"It's all I could do, m'lady," creaked Moffatt. "Very difficult—'s time of the evening. Did m' best, m'lady."

They climbed inside and were soon rising and sinking in a grey dusk, whilst boxes, bags and packages surged around them. There was complete silence, and at last Lady Bell-Hall went to sleep on Henry's shoulder, to his extreme physical pain, because a hatpin stuck sharply into his shoulder, and spiritual alarm, because he knew how deeply she would resent his support when she woke up.

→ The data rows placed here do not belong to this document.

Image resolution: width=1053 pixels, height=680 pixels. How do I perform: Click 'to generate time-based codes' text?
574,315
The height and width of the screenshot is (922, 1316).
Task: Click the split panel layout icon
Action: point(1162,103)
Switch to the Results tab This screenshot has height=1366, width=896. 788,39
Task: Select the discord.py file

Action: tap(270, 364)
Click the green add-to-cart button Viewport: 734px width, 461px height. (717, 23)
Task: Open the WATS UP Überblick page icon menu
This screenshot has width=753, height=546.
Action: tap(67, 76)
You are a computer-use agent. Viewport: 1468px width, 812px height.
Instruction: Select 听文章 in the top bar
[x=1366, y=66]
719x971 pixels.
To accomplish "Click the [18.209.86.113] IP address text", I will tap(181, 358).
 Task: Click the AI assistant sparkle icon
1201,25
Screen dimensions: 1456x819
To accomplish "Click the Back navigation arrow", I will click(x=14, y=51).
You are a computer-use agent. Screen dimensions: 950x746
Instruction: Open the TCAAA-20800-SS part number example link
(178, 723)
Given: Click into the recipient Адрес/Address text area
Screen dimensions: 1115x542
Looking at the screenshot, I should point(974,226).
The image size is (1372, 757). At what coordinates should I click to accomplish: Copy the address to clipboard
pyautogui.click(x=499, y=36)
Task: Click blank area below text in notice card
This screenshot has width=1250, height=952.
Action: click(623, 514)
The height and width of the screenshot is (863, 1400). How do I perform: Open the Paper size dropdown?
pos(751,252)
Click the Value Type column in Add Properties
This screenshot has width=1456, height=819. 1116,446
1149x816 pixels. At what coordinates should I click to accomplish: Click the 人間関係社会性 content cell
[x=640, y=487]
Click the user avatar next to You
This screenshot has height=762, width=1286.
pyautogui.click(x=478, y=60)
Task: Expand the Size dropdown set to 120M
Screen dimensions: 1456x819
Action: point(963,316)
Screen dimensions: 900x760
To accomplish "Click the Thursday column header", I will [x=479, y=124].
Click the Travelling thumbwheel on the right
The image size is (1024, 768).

Strange thoughts flitted through his head as he bumped and jolted to the rattle of the wheels. They were dead, stumbling to the Styx, other coaches behind them; he could fancy the white faces peering from the windows, the dark coachman and yet other grey figures stealing from the dusky hedges and climbing in to their fore-destined places. The Styx? It would be cold and windy and the rain would hiss upon the sluggish waters. An exposed boat as he had always understood, the dim figures huddled together, their eyes straining to the farther shore. He nodded, nodded, nodded—Millie, Christina . . . Mrs. Tenssen . . . a strange young man called Baxter whom he hated at sight and tried to push from the Coach. The figure changed to Tom Duncombe, swelling to an enormous size, swelling, ever swelling, filling the coach so that they were breathless, crushed . . . a sharp pricking awoke him to a consciousness of Lady Bell-Hall's hatpin and then, quite suddenly, to something else. The noise that he heard, not loud, but in some way penetrating beyond the rattle and mumble of the cab, was terrifying. Some one in great pain—grr—grr—grr—Ah! Ah!—grr—the noise compressed between the teeth and coming in little gasps of agony.

"What is it?" he said, in a whisper. "Is that you, sir?" He could see very little, the afternoon light faint and green behind the rain-blurred panes, but the black figure of Duncombe was hunched up against the cab-corner.

"What is it? Oh, sir, what is it?"

Then very far away a voice came to him, the words faltering from clenched teeth.

"It's nothing. . . . Pain bad for a moment——"

"Shall I stop the cab, sir?"

"No, no. . . . Don't wake my—sister."

The sound of agonizing pain behind the words was like something quite inhuman, unearthly, coming from the ground beneath the cab.